Averages don't always meaningfully reflect lived reality. All those statistics on how much better off the world is could very easily be based on deliberately skewed and cherry picked metrics, promulgated by the positive thinking brigade, which has an outsize influence on most of our larger media outlets and the culture generally, and there's no shortage of counterpoints and statistics that say otherwise. And global warming really is making the world worse, potentially uninhabitable for humans within a few decades. How is that better?
posted by saulgoodman at 3:51 PM on August 28, 2016 [3 favorites]


I have a fundamental disagreement with the thesis that the world is going to shit.

Everything you say is absolutely true. But all those things are about people. The actual world is going to shit. Deforestation, Plastics in the Ocean, overfishing, pretty much any animal we don't farm is endangered... all this in a matter of decades really. I read somewhere we've killed something like 50% of biodiversity in 40 years. That's some serious destruction right there.

That's leaving out the one big thing that will affect every single one of us, probably sooner than we would like. Climate change.

The world is most certainly going to shit.
posted by twistedonion at 3:58 PM on August 28, 2016


When were these halcyon days we've departed from?

When white men could exert their authority without being challenged.

Have you noticed that the people who are the most Hopless Doom and Gloom about Global Climate Change overwhelmingly tend to be white men? Makes me think all the "it's too late"rhetoric is sublimated anxiety about other change.
posted by happyroach at 4:10 PM on August 28, 2016 [3 favorites]


That's leaving out the one big thing that will affect every single one of us, probably sooner than we would like. Climate change.
If the article were primarily about climate change, I could definitely have that conversation and I would probably be mostly on your side. But this article is primarily about the perceived reality mentioned up thread, and I stand by my conviction that feelings aren't facts. If the author had stuck with the section about perceived reality and avoided the ridiculous claim that "the world" is going to shit followed mostly by arguments about relative economic prosperity, I would be more inclined to agree with you and the author.
posted by xyzzy at 4:13 PM on August 28, 2016 [1 favorite]

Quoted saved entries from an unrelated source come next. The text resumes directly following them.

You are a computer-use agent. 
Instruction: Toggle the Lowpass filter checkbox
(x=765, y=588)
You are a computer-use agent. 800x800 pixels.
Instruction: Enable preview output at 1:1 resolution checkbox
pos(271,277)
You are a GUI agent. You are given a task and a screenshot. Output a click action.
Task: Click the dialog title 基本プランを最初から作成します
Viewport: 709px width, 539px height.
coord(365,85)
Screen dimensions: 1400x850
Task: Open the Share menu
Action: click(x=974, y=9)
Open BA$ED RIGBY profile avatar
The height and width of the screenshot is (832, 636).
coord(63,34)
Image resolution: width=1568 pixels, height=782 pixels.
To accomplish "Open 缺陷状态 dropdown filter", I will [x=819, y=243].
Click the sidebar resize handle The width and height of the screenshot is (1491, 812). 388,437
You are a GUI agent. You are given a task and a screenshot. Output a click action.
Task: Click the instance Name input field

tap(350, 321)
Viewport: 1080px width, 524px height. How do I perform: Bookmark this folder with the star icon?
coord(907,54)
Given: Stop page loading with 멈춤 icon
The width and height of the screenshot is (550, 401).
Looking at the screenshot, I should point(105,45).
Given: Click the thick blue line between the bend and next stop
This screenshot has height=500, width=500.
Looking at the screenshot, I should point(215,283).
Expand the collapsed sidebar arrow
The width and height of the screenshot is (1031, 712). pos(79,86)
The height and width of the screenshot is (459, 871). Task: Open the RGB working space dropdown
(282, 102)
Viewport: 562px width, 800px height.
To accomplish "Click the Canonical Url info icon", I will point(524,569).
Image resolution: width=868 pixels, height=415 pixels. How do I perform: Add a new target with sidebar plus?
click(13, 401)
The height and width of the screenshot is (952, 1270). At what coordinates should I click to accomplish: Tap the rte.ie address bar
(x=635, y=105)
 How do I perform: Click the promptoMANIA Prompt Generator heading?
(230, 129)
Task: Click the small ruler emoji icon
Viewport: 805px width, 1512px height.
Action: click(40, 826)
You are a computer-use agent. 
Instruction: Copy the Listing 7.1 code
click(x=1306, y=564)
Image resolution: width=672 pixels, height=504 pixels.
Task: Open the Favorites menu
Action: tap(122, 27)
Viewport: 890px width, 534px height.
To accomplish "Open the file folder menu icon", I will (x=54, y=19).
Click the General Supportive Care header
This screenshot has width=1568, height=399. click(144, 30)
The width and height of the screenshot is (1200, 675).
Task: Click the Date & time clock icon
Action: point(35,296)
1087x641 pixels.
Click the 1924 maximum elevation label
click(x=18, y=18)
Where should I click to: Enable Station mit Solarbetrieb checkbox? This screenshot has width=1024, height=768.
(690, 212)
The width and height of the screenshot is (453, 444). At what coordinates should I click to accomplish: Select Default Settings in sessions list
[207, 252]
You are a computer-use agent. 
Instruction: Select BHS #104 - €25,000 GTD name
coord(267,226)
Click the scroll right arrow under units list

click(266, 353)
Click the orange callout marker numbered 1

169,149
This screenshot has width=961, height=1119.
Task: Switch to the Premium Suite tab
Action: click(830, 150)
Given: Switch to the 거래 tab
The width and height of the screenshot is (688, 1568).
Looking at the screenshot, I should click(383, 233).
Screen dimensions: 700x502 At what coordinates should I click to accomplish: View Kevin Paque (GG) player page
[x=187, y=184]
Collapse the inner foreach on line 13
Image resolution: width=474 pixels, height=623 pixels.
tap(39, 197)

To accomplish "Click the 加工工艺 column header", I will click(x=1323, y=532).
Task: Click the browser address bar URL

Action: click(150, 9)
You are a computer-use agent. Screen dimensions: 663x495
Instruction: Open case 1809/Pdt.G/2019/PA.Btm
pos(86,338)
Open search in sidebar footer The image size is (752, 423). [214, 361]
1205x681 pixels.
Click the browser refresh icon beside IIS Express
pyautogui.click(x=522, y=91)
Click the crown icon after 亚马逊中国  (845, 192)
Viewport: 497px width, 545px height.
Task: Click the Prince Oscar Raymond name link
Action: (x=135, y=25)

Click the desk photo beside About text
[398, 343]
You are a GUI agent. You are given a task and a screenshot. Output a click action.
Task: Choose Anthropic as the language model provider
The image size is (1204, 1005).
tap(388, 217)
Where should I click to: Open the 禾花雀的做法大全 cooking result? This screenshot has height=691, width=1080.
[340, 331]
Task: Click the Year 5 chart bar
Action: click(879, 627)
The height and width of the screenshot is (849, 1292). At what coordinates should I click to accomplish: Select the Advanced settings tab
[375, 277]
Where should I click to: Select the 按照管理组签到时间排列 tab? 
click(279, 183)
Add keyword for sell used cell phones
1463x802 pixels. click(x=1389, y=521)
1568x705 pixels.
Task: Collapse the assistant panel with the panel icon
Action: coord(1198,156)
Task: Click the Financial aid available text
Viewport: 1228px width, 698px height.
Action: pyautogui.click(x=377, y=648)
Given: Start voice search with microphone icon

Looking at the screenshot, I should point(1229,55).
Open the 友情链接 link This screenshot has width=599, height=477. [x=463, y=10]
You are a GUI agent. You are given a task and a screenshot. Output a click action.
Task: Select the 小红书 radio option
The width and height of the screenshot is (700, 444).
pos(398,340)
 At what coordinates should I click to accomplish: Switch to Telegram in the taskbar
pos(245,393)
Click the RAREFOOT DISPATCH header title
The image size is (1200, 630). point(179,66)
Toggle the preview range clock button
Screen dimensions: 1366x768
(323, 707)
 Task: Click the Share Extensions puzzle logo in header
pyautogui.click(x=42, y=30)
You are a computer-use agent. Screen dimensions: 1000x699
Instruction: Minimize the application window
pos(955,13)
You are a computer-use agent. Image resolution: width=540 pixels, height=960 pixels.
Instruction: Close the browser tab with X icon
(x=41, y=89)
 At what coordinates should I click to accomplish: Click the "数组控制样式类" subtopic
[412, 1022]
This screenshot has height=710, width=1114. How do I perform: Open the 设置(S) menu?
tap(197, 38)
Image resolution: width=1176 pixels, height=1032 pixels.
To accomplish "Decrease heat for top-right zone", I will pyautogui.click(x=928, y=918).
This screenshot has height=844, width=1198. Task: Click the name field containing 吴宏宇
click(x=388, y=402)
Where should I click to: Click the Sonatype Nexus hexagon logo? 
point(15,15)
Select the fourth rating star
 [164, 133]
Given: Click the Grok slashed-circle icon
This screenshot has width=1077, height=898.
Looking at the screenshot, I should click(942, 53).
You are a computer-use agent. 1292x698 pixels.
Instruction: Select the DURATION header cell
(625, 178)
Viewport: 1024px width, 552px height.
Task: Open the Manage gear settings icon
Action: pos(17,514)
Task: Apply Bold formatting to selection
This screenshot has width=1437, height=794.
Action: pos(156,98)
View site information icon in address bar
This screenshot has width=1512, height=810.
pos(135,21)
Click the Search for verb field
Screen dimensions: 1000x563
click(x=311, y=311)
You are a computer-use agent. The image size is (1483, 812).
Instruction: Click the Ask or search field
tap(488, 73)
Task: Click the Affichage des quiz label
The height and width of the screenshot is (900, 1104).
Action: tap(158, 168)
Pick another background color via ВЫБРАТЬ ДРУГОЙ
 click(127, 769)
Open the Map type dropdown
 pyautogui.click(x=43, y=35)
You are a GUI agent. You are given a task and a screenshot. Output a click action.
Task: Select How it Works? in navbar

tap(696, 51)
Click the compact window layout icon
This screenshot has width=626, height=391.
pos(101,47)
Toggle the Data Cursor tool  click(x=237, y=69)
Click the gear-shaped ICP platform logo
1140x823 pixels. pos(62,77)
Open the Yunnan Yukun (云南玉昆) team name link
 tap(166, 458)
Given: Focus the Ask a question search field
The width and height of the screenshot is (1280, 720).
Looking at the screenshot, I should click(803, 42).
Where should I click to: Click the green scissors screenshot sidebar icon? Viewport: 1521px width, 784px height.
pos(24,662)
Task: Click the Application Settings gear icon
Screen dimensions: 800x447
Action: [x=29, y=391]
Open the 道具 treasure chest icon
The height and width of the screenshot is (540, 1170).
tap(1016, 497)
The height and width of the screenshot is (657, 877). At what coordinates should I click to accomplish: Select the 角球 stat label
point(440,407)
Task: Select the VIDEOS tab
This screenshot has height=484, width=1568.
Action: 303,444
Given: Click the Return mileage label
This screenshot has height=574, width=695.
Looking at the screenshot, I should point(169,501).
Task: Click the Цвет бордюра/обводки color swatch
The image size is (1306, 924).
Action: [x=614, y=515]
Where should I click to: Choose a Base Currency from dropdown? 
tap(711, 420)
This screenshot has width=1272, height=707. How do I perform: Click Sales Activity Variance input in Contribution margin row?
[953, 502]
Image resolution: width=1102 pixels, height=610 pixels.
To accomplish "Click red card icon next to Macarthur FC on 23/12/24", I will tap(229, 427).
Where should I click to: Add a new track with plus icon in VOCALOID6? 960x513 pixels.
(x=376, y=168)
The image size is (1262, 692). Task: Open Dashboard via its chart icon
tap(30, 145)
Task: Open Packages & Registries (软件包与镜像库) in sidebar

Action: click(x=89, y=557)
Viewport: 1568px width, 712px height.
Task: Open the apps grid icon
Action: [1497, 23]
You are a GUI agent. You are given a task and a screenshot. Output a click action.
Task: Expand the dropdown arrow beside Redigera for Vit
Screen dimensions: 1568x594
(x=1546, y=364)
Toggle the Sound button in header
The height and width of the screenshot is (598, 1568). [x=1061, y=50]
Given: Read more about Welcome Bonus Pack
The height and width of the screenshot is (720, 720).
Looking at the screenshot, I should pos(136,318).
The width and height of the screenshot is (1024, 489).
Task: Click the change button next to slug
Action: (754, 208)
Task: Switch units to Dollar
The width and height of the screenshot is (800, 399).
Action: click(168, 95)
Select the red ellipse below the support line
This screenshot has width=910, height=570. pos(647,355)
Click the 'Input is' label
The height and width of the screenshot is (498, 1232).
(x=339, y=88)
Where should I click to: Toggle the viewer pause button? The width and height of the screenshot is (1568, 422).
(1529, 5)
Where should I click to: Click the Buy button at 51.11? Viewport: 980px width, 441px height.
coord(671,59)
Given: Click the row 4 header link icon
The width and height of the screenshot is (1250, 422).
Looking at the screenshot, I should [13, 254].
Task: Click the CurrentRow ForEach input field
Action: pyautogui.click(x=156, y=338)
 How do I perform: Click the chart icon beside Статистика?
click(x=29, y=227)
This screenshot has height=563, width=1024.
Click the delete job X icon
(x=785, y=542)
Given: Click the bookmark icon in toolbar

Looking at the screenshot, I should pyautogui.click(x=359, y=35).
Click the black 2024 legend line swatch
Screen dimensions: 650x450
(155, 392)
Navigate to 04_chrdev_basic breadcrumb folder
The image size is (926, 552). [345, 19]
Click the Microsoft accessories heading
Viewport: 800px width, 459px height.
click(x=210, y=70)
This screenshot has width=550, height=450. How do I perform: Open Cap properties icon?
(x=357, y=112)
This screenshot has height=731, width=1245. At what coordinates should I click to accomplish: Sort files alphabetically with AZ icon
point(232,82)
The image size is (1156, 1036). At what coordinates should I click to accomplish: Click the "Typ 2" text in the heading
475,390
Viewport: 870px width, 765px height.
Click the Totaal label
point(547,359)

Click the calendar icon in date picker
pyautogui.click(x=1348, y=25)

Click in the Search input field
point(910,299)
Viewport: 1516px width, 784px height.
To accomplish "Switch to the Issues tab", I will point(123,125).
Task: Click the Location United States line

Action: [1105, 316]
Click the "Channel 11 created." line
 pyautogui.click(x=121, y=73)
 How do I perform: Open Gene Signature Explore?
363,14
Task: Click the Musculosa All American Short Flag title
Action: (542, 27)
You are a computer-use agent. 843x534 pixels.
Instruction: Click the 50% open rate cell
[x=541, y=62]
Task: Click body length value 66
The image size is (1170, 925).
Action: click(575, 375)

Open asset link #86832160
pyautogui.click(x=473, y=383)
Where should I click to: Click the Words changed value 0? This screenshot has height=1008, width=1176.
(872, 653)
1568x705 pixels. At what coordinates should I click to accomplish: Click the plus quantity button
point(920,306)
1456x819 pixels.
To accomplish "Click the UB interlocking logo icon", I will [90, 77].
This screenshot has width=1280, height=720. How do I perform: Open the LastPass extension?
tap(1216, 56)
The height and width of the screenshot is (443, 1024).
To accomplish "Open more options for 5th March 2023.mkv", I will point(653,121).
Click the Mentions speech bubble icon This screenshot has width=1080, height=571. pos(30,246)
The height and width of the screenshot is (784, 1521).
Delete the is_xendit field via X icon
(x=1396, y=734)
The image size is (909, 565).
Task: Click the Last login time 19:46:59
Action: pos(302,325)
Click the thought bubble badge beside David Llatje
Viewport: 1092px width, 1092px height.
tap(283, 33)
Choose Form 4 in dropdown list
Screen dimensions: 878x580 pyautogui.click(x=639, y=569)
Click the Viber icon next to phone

The Kardashians. What about the Kardashians? /sarcasm

(prosthetic conscience, indeed)
posted by Artful Codger at 4:14 PM on August 28, 2016


All those statistics on how much better off the world is could very easily be based on deliberately skewed and cherry picked metrics, promulgated by the positive thinking brigade, which has an outsize influence on most of our larger media outlets and the culture generally, and there's no shortage of counterpoints and statistics that say otherwise.

The "positive thinking brigade" has an outsize influence on our media? What media are you watching? When I turn on the news, it's wall-to-wall doom and gloom.
posted by armadillo1224 at 4:15 PM on August 28, 2016 [3 favorites]


happyroach

Have you noticed that the people who are the most Hopless Doom and Gloom about Global Climate Change overwhelmingly tend to be white men?

I might have noticed that, but then the last book I read on the topic was by Naomi Klein who appears not to be a white man. She also appears fairly gloom and doom herself.

Then I heard about someone's project documenting the response to the Paris talks in the Maldives, with President Mohamed Nasheed and Foreign Minister Dunya Maumoon commenting. They appear to not be white men, or even both men. I believe they give their children 50% chance of having a country to live in.

And the last newspaper article I read about it referenced a Sioux protest about a proposed pipeline across their land. They appear not to be white men.

Way to twist a complex global issue, involving people from the first world to the third world in both consequences and responses, into a version of campus politics
posted by C.A.S. at 4:30 PM on August 28, 2016 [5 favorites]


Have you noticed that the people who are the most Hopless Doom and Gloom about Global Climate Change overwhelmingly tend to be white men?

And here I thought it was the polar bears.